> _DATA EXTRACT_
========

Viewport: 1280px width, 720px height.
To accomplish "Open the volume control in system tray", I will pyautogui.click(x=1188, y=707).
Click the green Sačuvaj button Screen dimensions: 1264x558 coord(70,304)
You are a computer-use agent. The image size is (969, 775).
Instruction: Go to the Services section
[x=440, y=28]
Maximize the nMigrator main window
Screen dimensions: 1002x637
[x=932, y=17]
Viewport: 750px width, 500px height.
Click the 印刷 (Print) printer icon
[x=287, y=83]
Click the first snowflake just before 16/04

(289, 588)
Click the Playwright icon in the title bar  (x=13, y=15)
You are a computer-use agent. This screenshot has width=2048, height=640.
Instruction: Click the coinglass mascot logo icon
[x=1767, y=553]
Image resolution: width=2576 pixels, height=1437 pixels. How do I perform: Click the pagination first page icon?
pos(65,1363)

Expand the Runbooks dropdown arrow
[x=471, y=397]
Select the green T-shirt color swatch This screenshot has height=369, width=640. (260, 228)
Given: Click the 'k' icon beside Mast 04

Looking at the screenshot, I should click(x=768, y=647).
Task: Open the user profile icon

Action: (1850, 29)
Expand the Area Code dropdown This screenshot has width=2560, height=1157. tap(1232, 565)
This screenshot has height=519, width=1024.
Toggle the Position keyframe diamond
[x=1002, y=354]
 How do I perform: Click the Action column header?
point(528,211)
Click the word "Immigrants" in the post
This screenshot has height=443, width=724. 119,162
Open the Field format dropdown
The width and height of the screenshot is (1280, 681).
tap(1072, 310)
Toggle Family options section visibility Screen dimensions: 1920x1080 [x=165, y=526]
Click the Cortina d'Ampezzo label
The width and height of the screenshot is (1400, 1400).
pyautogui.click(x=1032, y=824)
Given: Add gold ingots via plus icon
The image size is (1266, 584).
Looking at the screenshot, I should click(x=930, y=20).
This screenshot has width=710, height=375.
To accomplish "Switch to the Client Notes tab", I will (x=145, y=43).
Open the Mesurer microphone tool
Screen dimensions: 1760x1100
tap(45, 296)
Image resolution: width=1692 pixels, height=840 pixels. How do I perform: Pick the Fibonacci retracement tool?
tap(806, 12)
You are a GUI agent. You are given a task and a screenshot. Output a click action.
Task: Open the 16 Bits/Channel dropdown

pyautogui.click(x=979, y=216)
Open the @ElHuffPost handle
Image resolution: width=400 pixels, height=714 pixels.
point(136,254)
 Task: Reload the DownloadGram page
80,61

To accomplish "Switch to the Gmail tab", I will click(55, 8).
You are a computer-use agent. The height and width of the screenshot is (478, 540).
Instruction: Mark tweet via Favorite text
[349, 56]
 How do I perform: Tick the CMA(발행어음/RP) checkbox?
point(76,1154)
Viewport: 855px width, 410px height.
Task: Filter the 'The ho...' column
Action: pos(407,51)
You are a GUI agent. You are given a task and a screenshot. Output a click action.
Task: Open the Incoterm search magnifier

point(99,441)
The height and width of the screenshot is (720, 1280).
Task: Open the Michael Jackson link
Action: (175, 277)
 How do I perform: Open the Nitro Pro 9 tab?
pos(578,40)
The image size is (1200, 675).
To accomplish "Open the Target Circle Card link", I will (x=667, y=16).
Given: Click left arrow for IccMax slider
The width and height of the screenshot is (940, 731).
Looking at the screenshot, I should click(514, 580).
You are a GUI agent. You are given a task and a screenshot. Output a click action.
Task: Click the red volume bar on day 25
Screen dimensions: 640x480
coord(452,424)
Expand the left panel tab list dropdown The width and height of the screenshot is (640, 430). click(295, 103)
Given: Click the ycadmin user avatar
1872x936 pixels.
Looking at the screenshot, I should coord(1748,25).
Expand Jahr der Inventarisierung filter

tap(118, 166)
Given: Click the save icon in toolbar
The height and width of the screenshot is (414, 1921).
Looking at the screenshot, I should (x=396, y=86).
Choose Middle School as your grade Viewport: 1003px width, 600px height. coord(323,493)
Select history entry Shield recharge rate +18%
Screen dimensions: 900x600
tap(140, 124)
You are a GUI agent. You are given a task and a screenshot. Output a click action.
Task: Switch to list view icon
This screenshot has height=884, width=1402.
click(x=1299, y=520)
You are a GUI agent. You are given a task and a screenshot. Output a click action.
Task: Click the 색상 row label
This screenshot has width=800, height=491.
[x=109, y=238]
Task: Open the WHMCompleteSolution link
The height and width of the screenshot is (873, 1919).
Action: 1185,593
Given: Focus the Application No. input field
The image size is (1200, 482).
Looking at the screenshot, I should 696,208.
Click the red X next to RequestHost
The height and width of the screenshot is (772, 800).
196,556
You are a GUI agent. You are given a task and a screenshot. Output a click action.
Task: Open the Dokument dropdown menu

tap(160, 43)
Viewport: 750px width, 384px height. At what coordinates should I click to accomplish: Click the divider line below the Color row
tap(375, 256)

========

> _WHAT IS NEEDED_
Your answer must be an exact copy of all the entries.

> _RESULT OF THIS EXERCISE_
Viewport: 1280px width, 720px height.
To accomplish "Open the volume control in system tray", I will pyautogui.click(x=1188, y=707).
Click the green Sačuvaj button Screen dimensions: 1264x558 coord(70,304)
You are a computer-use agent. The image size is (969, 775).
Instruction: Go to the Services section
[x=440, y=28]
Maximize the nMigrator main window
Screen dimensions: 1002x637
[x=932, y=17]
Viewport: 750px width, 500px height.
Click the 印刷 (Print) printer icon
[x=287, y=83]
Click the first snowflake just before 16/04

(289, 588)
Click the Playwright icon in the title bar  (x=13, y=15)
You are a computer-use agent. This screenshot has width=2048, height=640.
Instruction: Click the coinglass mascot logo icon
[x=1767, y=553]
Image resolution: width=2576 pixels, height=1437 pixels. How do I perform: Click the pagination first page icon?
pos(65,1363)

Expand the Runbooks dropdown arrow
[x=471, y=397]
Select the green T-shirt color swatch This screenshot has height=369, width=640. (260, 228)
Given: Click the 'k' icon beside Mast 04

Looking at the screenshot, I should click(x=768, y=647).
Task: Open the user profile icon

Action: (1850, 29)
Expand the Area Code dropdown This screenshot has width=2560, height=1157. tap(1232, 565)
This screenshot has height=519, width=1024.
Toggle the Position keyframe diamond
[x=1002, y=354]
 How do I perform: Click the Action column header?
point(528,211)
Click the word "Immigrants" in the post
This screenshot has height=443, width=724. 119,162
Open the Field format dropdown
The width and height of the screenshot is (1280, 681).
tap(1072, 310)
Toggle Family options section visibility Screen dimensions: 1920x1080 [x=165, y=526]
Click the Cortina d'Ampezzo label
The width and height of the screenshot is (1400, 1400).
pyautogui.click(x=1032, y=824)
Given: Add gold ingots via plus icon
The image size is (1266, 584).
Looking at the screenshot, I should click(x=930, y=20).
This screenshot has width=710, height=375.
To accomplish "Switch to the Client Notes tab", I will (x=145, y=43).
Open the Mesurer microphone tool
Screen dimensions: 1760x1100
tap(45, 296)
Image resolution: width=1692 pixels, height=840 pixels. How do I perform: Pick the Fibonacci retracement tool?
tap(806, 12)
You are a GUI agent. You are given a task and a screenshot. Output a click action.
Task: Open the 16 Bits/Channel dropdown

pyautogui.click(x=979, y=216)
Open the @ElHuffPost handle
Image resolution: width=400 pixels, height=714 pixels.
point(136,254)
 Task: Reload the DownloadGram page
80,61

To accomplish "Switch to the Gmail tab", I will click(55, 8).
You are a computer-use agent. The height and width of the screenshot is (478, 540).
Instruction: Mark tweet via Favorite text
[349, 56]
 How do I perform: Tick the CMA(발행어음/RP) checkbox?
point(76,1154)
Viewport: 855px width, 410px height.
Task: Filter the 'The ho...' column
Action: pos(407,51)
You are a GUI agent. You are given a task and a screenshot. Output a click action.
Task: Open the Incoterm search magnifier

point(99,441)
The height and width of the screenshot is (720, 1280).
Task: Open the Michael Jackson link
Action: (175, 277)
 How do I perform: Open the Nitro Pro 9 tab?
pos(578,40)
The image size is (1200, 675).
To accomplish "Open the Target Circle Card link", I will (x=667, y=16).
Given: Click left arrow for IccMax slider
The width and height of the screenshot is (940, 731).
Looking at the screenshot, I should click(514, 580).
You are a GUI agent. You are given a task and a screenshot. Output a click action.
Task: Click the red volume bar on day 25
Screen dimensions: 640x480
coord(452,424)
Expand the left panel tab list dropdown The width and height of the screenshot is (640, 430). click(295, 103)
Given: Click the ycadmin user avatar
1872x936 pixels.
Looking at the screenshot, I should coord(1748,25).
Expand Jahr der Inventarisierung filter

tap(118, 166)
Given: Click the save icon in toolbar
The height and width of the screenshot is (414, 1921).
Looking at the screenshot, I should (x=396, y=86).
Choose Middle School as your grade Viewport: 1003px width, 600px height. coord(323,493)
Select history entry Shield recharge rate +18%
Screen dimensions: 900x600
tap(140, 124)
You are a GUI agent. You are given a task and a screenshot. Output a click action.
Task: Switch to list view icon
This screenshot has height=884, width=1402.
click(x=1299, y=520)
You are a GUI agent. You are given a task and a screenshot. Output a click action.
Task: Click the 색상 row label
This screenshot has width=800, height=491.
[x=109, y=238]
Task: Open the WHMCompleteSolution link
The height and width of the screenshot is (873, 1919).
Action: 1185,593
Given: Focus the Application No. input field
The image size is (1200, 482).
Looking at the screenshot, I should 696,208.
Click the red X next to RequestHost
The height and width of the screenshot is (772, 800).
196,556
You are a GUI agent. You are given a task and a screenshot. Output a click action.
Task: Open the Dokument dropdown menu

tap(160, 43)
Viewport: 750px width, 384px height. At what coordinates should I click to accomplish: Click the divider line below the Color row
tap(375, 256)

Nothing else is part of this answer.